Japonya Nükleer Güvenlik Komisyonunun Nükleer kriz derecesini Çernobil seviyesine yani 7’ye çıkarması tam bir şok yaratırken, Çin’de enflasyonun Mart ayında da hızını kesmeden %4,9’da %5,4 çıkması ve %9,7 seviyesinde gerçekleşen 1Ç11 GSYH büyüme hızı Çin Merkez Bankasının yarım yıllık dönemde attığı parasal sıkılaştırma tedbirlerinin hem yeterli olmadığına hem de daha
ciddi adımlar atmasının gerekliliğine işaret etti. Hatırlayacağınız gibi Çin, 2010 yılından bugüne 3’ü 2011’de olmak üzere 2010 yılından beri toplam 9 kez karşılık oranlarını artırmaya gitmişti ki , 21 Nisan’dan itibaren uygulanmak üzere 0,5 puanlık yeni bir artırımla 20,5’e çıkarmayı kararlaştırdı.
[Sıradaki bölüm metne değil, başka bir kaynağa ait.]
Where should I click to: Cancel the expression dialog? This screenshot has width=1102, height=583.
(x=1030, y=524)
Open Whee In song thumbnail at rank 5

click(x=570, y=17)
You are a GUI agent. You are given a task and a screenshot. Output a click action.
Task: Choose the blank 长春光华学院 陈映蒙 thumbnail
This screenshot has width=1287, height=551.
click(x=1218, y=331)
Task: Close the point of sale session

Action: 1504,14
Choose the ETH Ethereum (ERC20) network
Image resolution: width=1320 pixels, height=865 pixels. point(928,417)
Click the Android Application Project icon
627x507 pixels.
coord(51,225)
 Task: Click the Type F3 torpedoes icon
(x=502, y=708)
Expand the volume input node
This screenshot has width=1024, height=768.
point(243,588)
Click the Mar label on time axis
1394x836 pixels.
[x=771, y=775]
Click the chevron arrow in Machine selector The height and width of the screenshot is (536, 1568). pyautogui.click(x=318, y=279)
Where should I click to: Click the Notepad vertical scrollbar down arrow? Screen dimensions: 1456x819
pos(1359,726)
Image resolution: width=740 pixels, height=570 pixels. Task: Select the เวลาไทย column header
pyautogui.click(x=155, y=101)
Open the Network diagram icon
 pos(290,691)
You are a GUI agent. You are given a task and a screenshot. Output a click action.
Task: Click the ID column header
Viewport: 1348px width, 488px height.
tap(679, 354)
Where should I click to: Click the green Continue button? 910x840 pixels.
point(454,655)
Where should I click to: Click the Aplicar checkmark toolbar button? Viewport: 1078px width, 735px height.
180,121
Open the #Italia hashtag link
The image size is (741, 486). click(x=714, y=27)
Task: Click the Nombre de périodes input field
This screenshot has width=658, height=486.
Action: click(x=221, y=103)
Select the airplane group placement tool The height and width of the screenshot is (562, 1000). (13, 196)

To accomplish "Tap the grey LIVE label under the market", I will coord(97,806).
Yurtiçine baktığımızda ise Şubat ayında cari açık yeni bir rekor daha kırarak 6,1 milyar dolara çıkınca ve iki aylık açık 12,1 milyar dolara ve 12 aylık cari açık 54,8 milyar dolara ulaşmış oldu. 2011’in ilk iki ayında Finans Hesabına 7,8 milyar dolarlık giriş gerçekleşmiş, Sermaye hareketleri açısından en önemli giriş tahvil faizlerindeki yükselişe bağlı olarak 5 milyar dolarla bono piyasasında gerçekleşmiştir. Cari açığın borçlanma ile finanse edilmesi Kuzey Afrika, Orta Doğu ve Japonya’daki belirsizliklerin devam etmesi ile birleşince kırılganlık tehdidi olarak sürekli olarak karşımıza çıkarken, Merkez Bankasının Yeni Başkanının Erdem Başçı olması da parasal politikada ciddi bir değişiklik olmayacağı anlamına geldiğinden olumlu algılanmıştır. S&P’nin aslında herhangi değişiklik yapmamasına karşın, dış borç girişine bağımlılığının azalması ile notun artabileceğini belirtmesinin de beklentinin korunması açısından olumlu olarak algılamaktayız. Parite ve döviz cephesine baktığımızda ise; Euro‐dolar paritesi, AB’de risklerinin kontrol altında olması ve FED’in politikasında değişiklik olmayacağı beklentisiyle beklentimiz doğrultusunda 1,4520’ye gelmişken, İrlanda’ya yönelik olumsuz beklentiler, Yunanistan’ın borcunun yeniden yapılandırılmasına yönelik tedirginlikler ve yardım başvurusunda bulunan Portekiz’in 10 yıllık tahvillerinin Euro rekoru kırarak %9’lara çıkması yeniden 1,44’ün altına gerilemesine imkan tanıdı. Paritede 1,4330’ü stop‐loss
olarak kullanılmasını tavsiye etmekteyiz. Euro/dolar paritesinin 1,45’lere çıkması dolar/TL’nin de 1,5170 kadar gerilemesine neden olurken, parite hareketine bağlı olarak dolar/TL’nin 1,5100 ‐1,5280 bandında hareket etmesini beklemekteyiz. Tahvil/bono tarafında ise yeni gösterge tahvil ihalesinin başarılı sonuçlanması ve Hazinenin Nisan borçlanma baskısından kurtulması ile Mayıs ayı içinde rahatlamış olması/arz baskısının kalkması ve de yabancı girişinin devam etmesi faizleri 8,62 seviyelerine kadar geriletmiş olsa da TL sıkışıklığının devam etmesi faizlerdeki 8,55 ‐8,90 bandından hareketin devam etmesine neden olması beklentimiz korumaktayız. Bu haftanın gündemine baktığımızda ise ABD’de Mart ayı konut verileri, BOE toplantı tutanakları, TCMB faiz kararı ön plana çıkıyor.


TURKISH YATIRIM ARAŞTIRMA

Sayfada yer alan bilgiler tavsiye niteliği taşımayıp yatırım danışmanlığı kapsamında değildir. Yatırımcı profilinize uymayabilir.